Input records =
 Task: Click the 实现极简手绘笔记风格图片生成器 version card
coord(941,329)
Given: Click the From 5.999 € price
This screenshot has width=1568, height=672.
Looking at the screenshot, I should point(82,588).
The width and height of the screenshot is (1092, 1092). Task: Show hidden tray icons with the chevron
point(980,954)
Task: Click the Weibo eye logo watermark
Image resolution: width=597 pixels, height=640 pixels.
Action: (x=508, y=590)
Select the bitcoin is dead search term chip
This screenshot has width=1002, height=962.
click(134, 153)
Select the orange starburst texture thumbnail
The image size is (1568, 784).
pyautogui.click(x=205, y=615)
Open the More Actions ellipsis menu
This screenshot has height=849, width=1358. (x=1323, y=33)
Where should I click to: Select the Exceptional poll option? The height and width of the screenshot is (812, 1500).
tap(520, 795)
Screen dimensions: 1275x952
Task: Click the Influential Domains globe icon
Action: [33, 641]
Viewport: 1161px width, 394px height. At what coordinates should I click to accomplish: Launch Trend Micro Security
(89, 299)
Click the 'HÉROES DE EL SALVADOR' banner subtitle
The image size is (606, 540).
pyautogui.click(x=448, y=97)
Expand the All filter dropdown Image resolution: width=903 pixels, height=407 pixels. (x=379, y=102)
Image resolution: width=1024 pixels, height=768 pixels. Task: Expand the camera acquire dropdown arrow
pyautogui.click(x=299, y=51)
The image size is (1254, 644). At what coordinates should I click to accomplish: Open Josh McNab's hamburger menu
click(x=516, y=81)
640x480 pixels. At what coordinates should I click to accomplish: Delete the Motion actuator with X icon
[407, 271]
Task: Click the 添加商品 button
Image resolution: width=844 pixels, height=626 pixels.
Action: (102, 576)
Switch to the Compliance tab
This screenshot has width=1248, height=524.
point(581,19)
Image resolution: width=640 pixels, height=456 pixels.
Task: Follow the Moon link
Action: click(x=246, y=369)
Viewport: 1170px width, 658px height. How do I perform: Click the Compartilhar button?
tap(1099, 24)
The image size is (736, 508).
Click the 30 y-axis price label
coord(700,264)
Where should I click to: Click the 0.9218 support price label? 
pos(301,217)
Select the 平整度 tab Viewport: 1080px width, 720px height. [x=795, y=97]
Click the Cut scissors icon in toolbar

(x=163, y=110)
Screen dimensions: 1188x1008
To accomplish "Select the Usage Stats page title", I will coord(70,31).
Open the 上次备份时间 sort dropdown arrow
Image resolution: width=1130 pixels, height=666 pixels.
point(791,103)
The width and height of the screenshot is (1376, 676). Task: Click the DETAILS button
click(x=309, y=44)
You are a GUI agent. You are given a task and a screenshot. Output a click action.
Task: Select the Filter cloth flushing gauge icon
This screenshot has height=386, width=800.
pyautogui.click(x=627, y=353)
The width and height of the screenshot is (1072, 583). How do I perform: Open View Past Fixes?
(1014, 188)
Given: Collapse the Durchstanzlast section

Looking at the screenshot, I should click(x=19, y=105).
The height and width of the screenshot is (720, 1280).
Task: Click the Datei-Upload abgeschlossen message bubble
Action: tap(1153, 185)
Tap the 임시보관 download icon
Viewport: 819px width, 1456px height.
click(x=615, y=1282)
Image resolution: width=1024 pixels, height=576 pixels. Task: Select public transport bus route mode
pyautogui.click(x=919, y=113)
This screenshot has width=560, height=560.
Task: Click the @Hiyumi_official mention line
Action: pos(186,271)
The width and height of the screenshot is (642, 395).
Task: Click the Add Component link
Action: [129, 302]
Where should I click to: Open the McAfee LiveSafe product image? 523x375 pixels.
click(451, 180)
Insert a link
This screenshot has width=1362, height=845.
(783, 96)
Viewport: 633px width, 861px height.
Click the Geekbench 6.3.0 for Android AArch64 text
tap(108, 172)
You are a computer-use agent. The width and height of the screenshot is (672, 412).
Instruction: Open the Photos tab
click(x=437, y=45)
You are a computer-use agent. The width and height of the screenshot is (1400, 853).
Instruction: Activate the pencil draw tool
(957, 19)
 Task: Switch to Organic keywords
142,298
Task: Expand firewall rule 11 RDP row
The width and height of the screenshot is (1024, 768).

To do =
Could you transcribe each entry exactly as it stands?

Answer to this task =
 Task: Click the 实现极简手绘笔记风格图片生成器 version card
coord(941,329)
Given: Click the From 5.999 € price
This screenshot has width=1568, height=672.
Looking at the screenshot, I should point(82,588).
The width and height of the screenshot is (1092, 1092). Task: Show hidden tray icons with the chevron
point(980,954)
Task: Click the Weibo eye logo watermark
Image resolution: width=597 pixels, height=640 pixels.
Action: (x=508, y=590)
Select the bitcoin is dead search term chip
This screenshot has width=1002, height=962.
click(134, 153)
Select the orange starburst texture thumbnail
The image size is (1568, 784).
pyautogui.click(x=205, y=615)
Open the More Actions ellipsis menu
This screenshot has height=849, width=1358. (x=1323, y=33)
Where should I click to: Select the Exceptional poll option? The height and width of the screenshot is (812, 1500).
tap(520, 795)
Screen dimensions: 1275x952
Task: Click the Influential Domains globe icon
Action: [33, 641]
Viewport: 1161px width, 394px height. At what coordinates should I click to accomplish: Launch Trend Micro Security
(89, 299)
Click the 'HÉROES DE EL SALVADOR' banner subtitle
The image size is (606, 540).
pyautogui.click(x=448, y=97)
Expand the All filter dropdown Image resolution: width=903 pixels, height=407 pixels. (x=379, y=102)
Image resolution: width=1024 pixels, height=768 pixels. Task: Expand the camera acquire dropdown arrow
pyautogui.click(x=299, y=51)
The image size is (1254, 644). At what coordinates should I click to accomplish: Open Josh McNab's hamburger menu
click(x=516, y=81)
640x480 pixels. At what coordinates should I click to accomplish: Delete the Motion actuator with X icon
[407, 271]
Task: Click the 添加商品 button
Image resolution: width=844 pixels, height=626 pixels.
Action: (102, 576)
Switch to the Compliance tab
This screenshot has width=1248, height=524.
point(581,19)
Image resolution: width=640 pixels, height=456 pixels.
Task: Follow the Moon link
Action: click(x=246, y=369)
Viewport: 1170px width, 658px height. How do I perform: Click the Compartilhar button?
tap(1099, 24)
The image size is (736, 508).
Click the 30 y-axis price label
coord(700,264)
Where should I click to: Click the 0.9218 support price label? 
pos(301,217)
Select the 平整度 tab Viewport: 1080px width, 720px height. [x=795, y=97]
Click the Cut scissors icon in toolbar

(x=163, y=110)
Screen dimensions: 1188x1008
To accomplish "Select the Usage Stats page title", I will coord(70,31).
Open the 上次备份时间 sort dropdown arrow
Image resolution: width=1130 pixels, height=666 pixels.
point(791,103)
The width and height of the screenshot is (1376, 676). Task: Click the DETAILS button
click(x=309, y=44)
You are a GUI agent. You are given a task and a screenshot. Output a click action.
Task: Select the Filter cloth flushing gauge icon
This screenshot has height=386, width=800.
pyautogui.click(x=627, y=353)
The width and height of the screenshot is (1072, 583). How do I perform: Open View Past Fixes?
(1014, 188)
Given: Collapse the Durchstanzlast section

Looking at the screenshot, I should click(x=19, y=105).
The height and width of the screenshot is (720, 1280).
Task: Click the Datei-Upload abgeschlossen message bubble
Action: tap(1153, 185)
Tap the 임시보관 download icon
Viewport: 819px width, 1456px height.
click(x=615, y=1282)
Image resolution: width=1024 pixels, height=576 pixels. Task: Select public transport bus route mode
pyautogui.click(x=919, y=113)
This screenshot has width=560, height=560.
Task: Click the @Hiyumi_official mention line
Action: pos(186,271)
The width and height of the screenshot is (642, 395).
Task: Click the Add Component link
Action: [129, 302]
Where should I click to: Open the McAfee LiveSafe product image? 523x375 pixels.
click(451, 180)
Insert a link
This screenshot has width=1362, height=845.
(783, 96)
Viewport: 633px width, 861px height.
Click the Geekbench 6.3.0 for Android AArch64 text
tap(108, 172)
You are a computer-use agent. The width and height of the screenshot is (672, 412).
Instruction: Open the Photos tab
click(x=437, y=45)
You are a computer-use agent. The width and height of the screenshot is (1400, 853).
Instruction: Activate the pencil draw tool
(957, 19)
 Task: Switch to Organic keywords
142,298
Task: Expand firewall rule 11 RDP row
The width and height of the screenshot is (1024, 768).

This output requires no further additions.